We give way to temptation when there’s nothing else to do. Spending countless hours with the opposite sex is never a wise choice, whether it’s one’s job or not.
I realize your husband may feel like you’re attacking his character by bringing up this issue, but I personally believe it’s wise to bring it up. A man can so easily feel like you don’t trust him by doing this, but a person’s actions and decisions is what we gauge one’s trust by. And quite frankly, no one is trustworthy because we’re all sinners and we’re all tempted at some point in our lives.
We fall and sin, just like King David did. And the Lord considered David to be a man after God’s own heart! He was dedicated to serving the Lord but he made a poor decision and thus succumbed to sin. If a man after God’s own heart can sin, certainly anyone else can too!
And being that the woman professes to be a Christian I’m surprised she’s not bothered by this business arrangement either. Perhaps she’s newly saved and she’s not sure of what’s appropriate with the opposite sex? Or maybe she’s married and because your man is married she thinks it’s no big deal to be traveling with another man so much or alone?? As believers, we need to use discernment and protect ourselves from temptation. It seems these two areas are being dismissed all for the sake of the job.

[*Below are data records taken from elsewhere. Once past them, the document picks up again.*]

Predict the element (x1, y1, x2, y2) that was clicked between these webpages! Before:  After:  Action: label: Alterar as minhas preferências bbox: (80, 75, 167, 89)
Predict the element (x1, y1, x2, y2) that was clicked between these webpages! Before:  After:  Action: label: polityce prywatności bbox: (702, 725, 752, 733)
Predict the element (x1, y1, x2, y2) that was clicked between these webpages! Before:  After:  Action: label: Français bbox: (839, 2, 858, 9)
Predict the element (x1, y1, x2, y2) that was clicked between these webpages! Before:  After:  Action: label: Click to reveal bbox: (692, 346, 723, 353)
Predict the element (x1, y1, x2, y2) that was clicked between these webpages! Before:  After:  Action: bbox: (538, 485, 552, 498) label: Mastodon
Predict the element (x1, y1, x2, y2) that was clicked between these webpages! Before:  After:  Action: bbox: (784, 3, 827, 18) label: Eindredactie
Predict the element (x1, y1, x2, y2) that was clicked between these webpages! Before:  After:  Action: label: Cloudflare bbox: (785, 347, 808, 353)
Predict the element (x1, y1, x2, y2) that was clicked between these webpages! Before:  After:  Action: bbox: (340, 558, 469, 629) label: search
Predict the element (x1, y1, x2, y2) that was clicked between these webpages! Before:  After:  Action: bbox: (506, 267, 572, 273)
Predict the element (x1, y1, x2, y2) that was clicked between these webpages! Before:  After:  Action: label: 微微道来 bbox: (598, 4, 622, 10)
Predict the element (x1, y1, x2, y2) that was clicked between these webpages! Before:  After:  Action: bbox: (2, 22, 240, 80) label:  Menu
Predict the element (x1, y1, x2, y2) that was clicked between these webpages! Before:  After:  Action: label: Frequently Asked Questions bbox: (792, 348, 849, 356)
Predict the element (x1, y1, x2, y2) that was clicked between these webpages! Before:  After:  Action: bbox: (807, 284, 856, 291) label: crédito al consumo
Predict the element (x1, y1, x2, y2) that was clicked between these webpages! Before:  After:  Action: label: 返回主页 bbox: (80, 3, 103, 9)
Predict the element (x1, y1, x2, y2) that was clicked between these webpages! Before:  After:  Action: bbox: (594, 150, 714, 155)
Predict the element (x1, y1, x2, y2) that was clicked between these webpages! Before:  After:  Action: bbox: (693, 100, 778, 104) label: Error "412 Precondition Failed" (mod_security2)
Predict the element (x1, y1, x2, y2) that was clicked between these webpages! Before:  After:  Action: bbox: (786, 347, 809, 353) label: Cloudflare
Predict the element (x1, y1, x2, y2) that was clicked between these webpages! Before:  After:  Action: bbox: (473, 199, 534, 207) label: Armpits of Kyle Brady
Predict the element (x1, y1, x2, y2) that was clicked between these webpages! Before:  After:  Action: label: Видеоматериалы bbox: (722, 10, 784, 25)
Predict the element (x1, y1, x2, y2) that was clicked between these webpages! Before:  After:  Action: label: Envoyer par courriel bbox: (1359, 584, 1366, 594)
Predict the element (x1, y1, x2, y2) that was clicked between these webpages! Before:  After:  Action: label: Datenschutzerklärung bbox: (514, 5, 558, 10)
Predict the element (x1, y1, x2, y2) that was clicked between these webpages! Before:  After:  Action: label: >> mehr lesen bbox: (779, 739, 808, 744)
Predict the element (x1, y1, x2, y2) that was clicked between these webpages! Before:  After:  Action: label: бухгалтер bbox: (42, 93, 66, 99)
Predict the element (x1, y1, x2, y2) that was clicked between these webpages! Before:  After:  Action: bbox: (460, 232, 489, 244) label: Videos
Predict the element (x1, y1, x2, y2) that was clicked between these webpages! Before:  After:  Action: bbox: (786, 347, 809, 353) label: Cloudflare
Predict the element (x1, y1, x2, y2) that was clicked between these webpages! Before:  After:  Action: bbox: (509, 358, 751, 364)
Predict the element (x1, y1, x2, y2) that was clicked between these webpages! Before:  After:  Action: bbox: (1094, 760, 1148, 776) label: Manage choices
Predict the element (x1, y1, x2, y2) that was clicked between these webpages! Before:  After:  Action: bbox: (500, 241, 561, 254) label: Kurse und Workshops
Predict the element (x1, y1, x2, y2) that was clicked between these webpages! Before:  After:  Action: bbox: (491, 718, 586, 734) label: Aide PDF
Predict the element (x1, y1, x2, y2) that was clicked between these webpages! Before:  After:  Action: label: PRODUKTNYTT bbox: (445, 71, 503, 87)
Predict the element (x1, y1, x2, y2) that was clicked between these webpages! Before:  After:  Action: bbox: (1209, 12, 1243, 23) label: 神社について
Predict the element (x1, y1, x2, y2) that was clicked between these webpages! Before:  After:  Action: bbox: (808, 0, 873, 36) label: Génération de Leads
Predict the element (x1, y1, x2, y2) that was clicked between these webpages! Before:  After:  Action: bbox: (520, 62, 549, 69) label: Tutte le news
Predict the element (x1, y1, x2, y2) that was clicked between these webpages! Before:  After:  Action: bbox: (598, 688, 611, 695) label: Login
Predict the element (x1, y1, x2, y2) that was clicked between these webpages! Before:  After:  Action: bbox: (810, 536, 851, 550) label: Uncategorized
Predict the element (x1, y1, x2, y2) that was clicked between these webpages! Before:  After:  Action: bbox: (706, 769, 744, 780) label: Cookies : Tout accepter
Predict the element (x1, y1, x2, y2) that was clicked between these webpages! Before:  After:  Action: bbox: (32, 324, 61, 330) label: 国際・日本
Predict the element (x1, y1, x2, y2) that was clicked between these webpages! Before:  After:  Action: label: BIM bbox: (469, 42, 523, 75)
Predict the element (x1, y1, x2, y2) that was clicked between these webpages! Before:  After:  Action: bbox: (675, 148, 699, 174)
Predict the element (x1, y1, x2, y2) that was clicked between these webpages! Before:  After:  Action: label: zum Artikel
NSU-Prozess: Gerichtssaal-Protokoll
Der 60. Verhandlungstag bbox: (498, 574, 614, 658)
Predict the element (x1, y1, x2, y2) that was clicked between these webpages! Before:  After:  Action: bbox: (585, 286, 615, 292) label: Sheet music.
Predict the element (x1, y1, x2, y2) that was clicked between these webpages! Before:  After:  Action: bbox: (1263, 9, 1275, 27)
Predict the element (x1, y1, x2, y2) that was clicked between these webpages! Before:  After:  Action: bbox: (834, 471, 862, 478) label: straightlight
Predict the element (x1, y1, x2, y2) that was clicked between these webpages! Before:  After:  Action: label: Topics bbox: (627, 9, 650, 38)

Perhaps they don’t even realize the dangers lurking right around the corner.
But each one is tempted when he is drawn away by his own desires and enticed. Then, when desire has conceived, it gives birth to sin; and sin, when it is full-grown, brings forth death. Do not be deceived, my beloved brethren. James 1:14-16
I would encourage your husband to talk with his boss for the sake of your man’s character and for the sake of your marriage. And maybe this woman is feeling uneasy about this arrangement as well and she’s hoping someone will step forward and speak up for her?? This is a possibility.
Personally, if I were in this woman’s shoes or even your husband’s shoes, I’d let my boss know that I wasn’t willing to put myself in a compromising situation because my character was too important to me and so is my marriage.
Would I have fear of losing my job? Of course. But my reasons for talking with my boss is so I could bring glory to the Lord and not fall in my Christian walk. I personally believe this pursuit is much more important than having a job.
Would the Lord honor your husband for taking this position? Absolutely!
So, ask your husband some of the questions I discussed. All you’re trying to do is safeguard your marriage as well as protect your man’s reputation and his relationship with the Lord. After all, you are his sister in the Lord! By asking him questions, he shouldn’t feel like you’re making accusations. And the questions will help him to come up with the answers. It gives him the chance to lead and it prepares his heart to hear the Holy Spirit move in him.
Once you’ve said all these things and whatever decision he makes, then you just need to trust that the Lord will move in his heart and protect your marriage.
Now your man might not make the decision to go to his boss but you’ve brought some things to his attention. If and when he’s traveling with this woman he might be more apt to be on guard. He may even decide after he’s traveled this road that it’s not the best thing for him and his marriage.
Any other hedges you can add to help protect a marriage? I’d love to hear your thoughts in the comments!